Leo Pavlát s’interroge : « Comment le monde d’aujourd’hui perçoit-il l’holocauste ? La situation actuelle concernant Auschwitz en dit long ». Et de continuer :

« 1,3 million de personnes ont visité au cours de l’année écoulée le camp d’Auschwitz, ce qui est un nombre record. D’un autre côté, ce camp, qui est le symbole de souffrances incomparables, manque terriblement de moyens financiers nécessaires à son entretien. Il faudrait à cette fin environ 66 millions de dollars. »

La porcherie industrielle installée sur l'emplacement d'un camp de concentration tzigane
Le directeur du Musée juif de Prague situe cette situation dans un plus large contexte, rappelant qu’il y a d’autres lieux liés à la shoah qui connaissent les mêmes problèmes. Le camp de Lety, près de la ville de Pisek, en Bohême du Sud, lieu d’internement des Roms pendant la Deuxième Guerre mondiale, en serait un des exemples les plus représentatifs car, selon lui, « le respect et la dignité humaine y sont bafoués d’une manière scandaleuse ».

Leo Pavlát exprime plus loin sa profonde inquiétude relative aux manifestations des néonazis qui ne cessent de mettre en doute l’étendue de la shoah et la manière dont ce crime monstrueux a été réalisé:

« Il est particulièrement inquiétant que ces manifestations de la négation de l’holocauste aient tendance à augmenter en puissance. »

Dans l’article paru dans le quotidien MfD, qui réfléchit sur certains aspects de la perception de l’holocauste aujourd’hui, son auteur souligne que les néonazis cherchent à affaiblir voire à détruire la démocratie. « Dans un monde globalisé, les racistes, les antisémites et les xénophobes sont plus proches les uns des autres que jamais dans le passé », souligne-t-il et d’ajouter :

« Même si une grande partie de la population refuse l’idéologie infâme des néonazis, ainsi que la négation de l’holocauste, cela ne signifie pas pour autant que la partie démocratique du monde soit immunisée contre l’arbitraire et la manipulation antisémite ».

« Comment expliquer que le conflit arabo-juif soit interprété dans nos pays, par certains, comme « un véritable holocauste », s’interroge Leo Pavlát, qui estime que « ce sont les pays arabes qui jouent le prime dans la propagande anti-juive qui abuse de la shoah pour la tourner contre Israël ». En conclusion, il écrit :

« Dans les pays démocratiques, la notion de l’holocauste, qui n’est pas vraiment ancrée dans l’enseignement scolaire, perd souvent son contenu authentique à cause des simplifications fallacieuses des journalistes et des hommes.
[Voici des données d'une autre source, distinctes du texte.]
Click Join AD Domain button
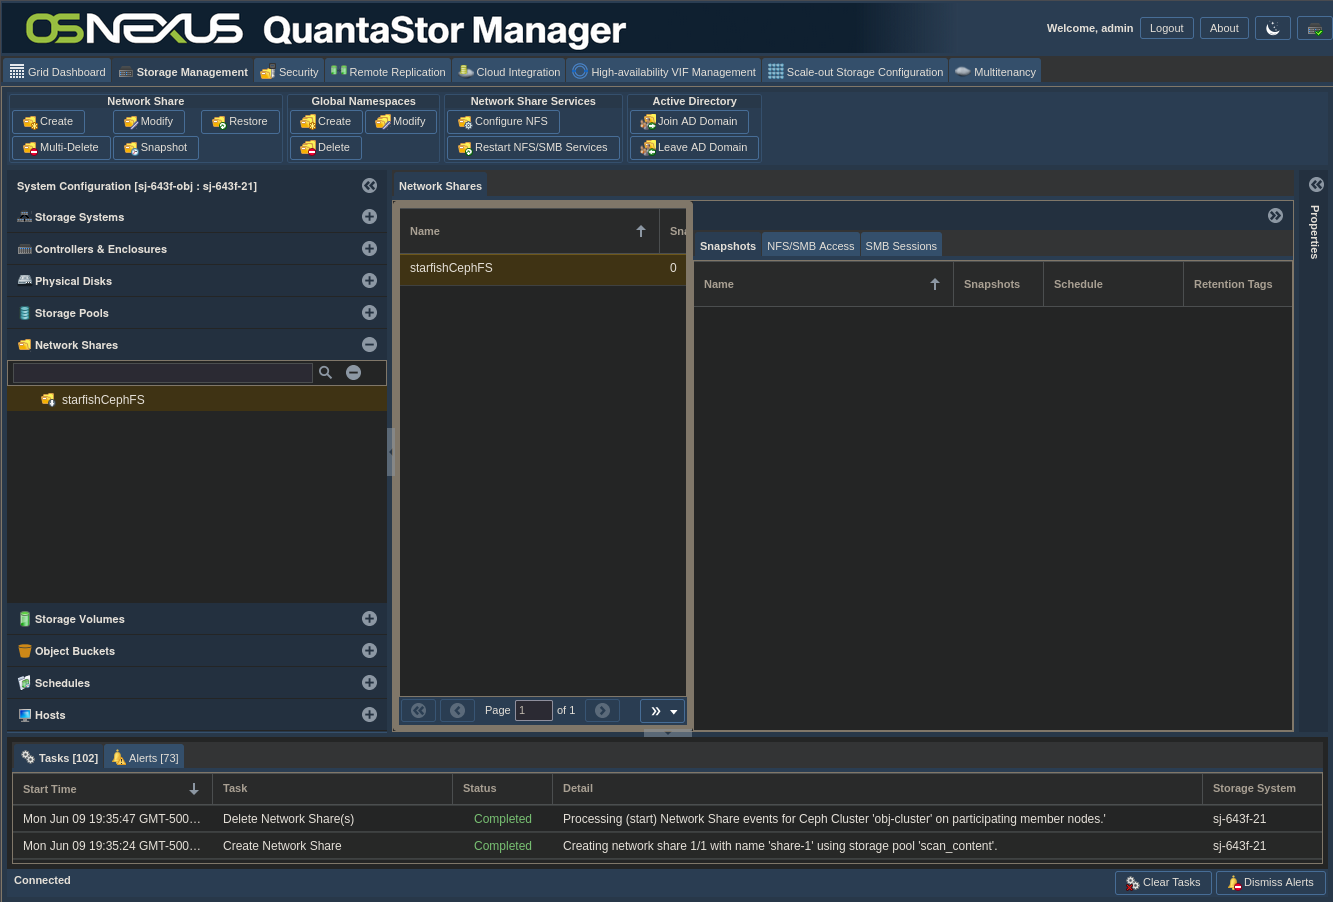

Au non respect des victimes de la shoa s’ajoutent ainsi le désarroi et l’ignorance. Il s’agit là de caractéristiques qui sont particulièrement néfastes, surtout, pour les jeunes. »

Morten Kjaerum,  photo: ec.europa.eu
Dans les pages de l’édition de mercredi du quotidien Lidové noviny, Morten Kjaerum, de l’Agence de l’UE pour les droits de l’homme, explique pourquoi il y a lieu de familiariser les jeunes avec le thème de l’holocauste. Ceci dans une situation où la majorité des étudiants européens ne semble pas porter un intérêt particulier à la récente histoire de leur continent.

D’après lui, c’est d’abord parce que l’holocauste est un exemple historique extrême de non-respect et de violation des droits de l’homme. Il explique :

« Il est important de créer un lien entre l’enseignement de l’holocauste et l’enseignement des droits de l’homme, car tous les étudiants, sans égard au milieu duquel ils sont issus ou sans égard à leur origine, ont un trait commun : ils sont très sensibles à tout ce qui a trait aux droits de l’homme. Et il est dans leur intérêt de réaliser que ces droits peuvent être menacés et comment cela peut arriver. »

Pour cette raison, l’histoire de l’holocauste constitue une part importante de l’histoire de chacun d’entre nous. Selon Morten Kjaerum, « les écoles ainsi que les lieux commémoratifs sont appelés à développer et appliquer les méthodes d’enseignement qui pourraient contribuer à une meilleure compréhension des droits de l’homme ».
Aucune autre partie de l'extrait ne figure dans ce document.